**DATASET EXTRACT**
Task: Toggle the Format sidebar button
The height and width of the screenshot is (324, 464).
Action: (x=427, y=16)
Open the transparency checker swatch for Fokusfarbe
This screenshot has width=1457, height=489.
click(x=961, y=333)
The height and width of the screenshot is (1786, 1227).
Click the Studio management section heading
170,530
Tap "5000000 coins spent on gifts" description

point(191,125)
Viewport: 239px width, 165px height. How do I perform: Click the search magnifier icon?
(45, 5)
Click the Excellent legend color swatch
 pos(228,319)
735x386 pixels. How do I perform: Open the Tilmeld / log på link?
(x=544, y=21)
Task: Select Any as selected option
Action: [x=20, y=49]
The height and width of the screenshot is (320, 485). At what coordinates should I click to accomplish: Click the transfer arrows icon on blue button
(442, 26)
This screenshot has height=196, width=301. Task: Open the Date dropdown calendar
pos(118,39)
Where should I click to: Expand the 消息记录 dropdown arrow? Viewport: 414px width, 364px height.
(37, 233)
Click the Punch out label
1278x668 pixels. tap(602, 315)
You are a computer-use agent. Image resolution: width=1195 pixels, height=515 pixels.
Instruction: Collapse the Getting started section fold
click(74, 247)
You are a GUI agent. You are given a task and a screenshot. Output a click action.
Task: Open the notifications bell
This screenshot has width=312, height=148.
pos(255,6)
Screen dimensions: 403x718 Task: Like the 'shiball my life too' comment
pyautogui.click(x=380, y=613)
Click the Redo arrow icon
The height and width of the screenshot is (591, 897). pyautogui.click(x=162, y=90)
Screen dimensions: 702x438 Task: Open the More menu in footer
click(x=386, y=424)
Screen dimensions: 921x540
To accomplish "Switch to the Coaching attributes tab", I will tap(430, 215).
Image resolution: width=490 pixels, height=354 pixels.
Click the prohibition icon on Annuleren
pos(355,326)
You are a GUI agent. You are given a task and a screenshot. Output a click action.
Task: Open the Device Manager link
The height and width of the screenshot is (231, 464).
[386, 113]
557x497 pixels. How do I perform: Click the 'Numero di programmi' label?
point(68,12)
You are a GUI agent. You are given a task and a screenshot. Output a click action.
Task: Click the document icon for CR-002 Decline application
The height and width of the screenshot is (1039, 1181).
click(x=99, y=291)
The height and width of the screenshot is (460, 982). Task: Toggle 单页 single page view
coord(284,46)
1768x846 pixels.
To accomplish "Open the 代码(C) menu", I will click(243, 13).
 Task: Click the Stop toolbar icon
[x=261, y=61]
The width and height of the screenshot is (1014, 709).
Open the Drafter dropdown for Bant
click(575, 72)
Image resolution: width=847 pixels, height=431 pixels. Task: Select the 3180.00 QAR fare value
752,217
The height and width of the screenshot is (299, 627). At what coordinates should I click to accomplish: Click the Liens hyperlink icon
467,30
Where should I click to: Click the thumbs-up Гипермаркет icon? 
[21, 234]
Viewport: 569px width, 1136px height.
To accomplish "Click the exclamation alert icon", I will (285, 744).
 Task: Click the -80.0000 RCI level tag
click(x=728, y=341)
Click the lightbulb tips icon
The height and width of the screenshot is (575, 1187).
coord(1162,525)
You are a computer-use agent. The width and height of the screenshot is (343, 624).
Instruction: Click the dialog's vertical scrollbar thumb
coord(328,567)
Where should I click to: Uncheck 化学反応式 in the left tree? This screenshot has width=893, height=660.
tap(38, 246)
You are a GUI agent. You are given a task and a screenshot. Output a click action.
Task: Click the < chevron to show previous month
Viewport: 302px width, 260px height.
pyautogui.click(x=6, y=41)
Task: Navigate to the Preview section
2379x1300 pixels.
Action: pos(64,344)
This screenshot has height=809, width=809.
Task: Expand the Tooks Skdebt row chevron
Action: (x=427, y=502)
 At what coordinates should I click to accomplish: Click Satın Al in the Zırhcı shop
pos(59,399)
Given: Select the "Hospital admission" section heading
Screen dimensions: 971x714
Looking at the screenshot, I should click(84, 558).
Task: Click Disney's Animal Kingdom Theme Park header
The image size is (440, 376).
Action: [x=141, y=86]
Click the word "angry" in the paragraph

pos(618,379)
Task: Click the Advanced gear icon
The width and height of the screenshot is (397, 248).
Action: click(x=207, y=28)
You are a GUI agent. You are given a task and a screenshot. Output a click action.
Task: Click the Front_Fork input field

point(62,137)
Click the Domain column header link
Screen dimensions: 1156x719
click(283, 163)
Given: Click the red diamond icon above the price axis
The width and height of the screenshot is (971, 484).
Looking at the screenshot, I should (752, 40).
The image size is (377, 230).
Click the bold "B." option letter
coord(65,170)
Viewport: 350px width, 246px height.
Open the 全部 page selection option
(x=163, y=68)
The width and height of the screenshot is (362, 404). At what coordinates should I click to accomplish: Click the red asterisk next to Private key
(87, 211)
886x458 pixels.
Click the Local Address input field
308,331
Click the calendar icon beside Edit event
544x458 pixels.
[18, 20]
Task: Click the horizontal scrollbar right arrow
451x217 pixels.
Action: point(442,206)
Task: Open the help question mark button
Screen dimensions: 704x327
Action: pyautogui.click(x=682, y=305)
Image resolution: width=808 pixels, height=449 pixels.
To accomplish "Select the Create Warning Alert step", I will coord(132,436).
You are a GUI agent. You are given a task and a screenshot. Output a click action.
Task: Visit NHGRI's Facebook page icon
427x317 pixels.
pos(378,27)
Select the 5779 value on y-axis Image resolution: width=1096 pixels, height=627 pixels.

**WORK INSTRUCTION**
Which lines above hold the string "will"? Copy each of them.

**FINISHED TASK**
To accomplish "Switch to the Coaching attributes tab", I will tap(430, 215).
To accomplish "Open the 代码(C) menu", I will click(243, 13).
To accomplish "Click the exclamation alert icon", I will (285, 744).
To accomplish "Select the Create Warning Alert step", I will coord(132,436).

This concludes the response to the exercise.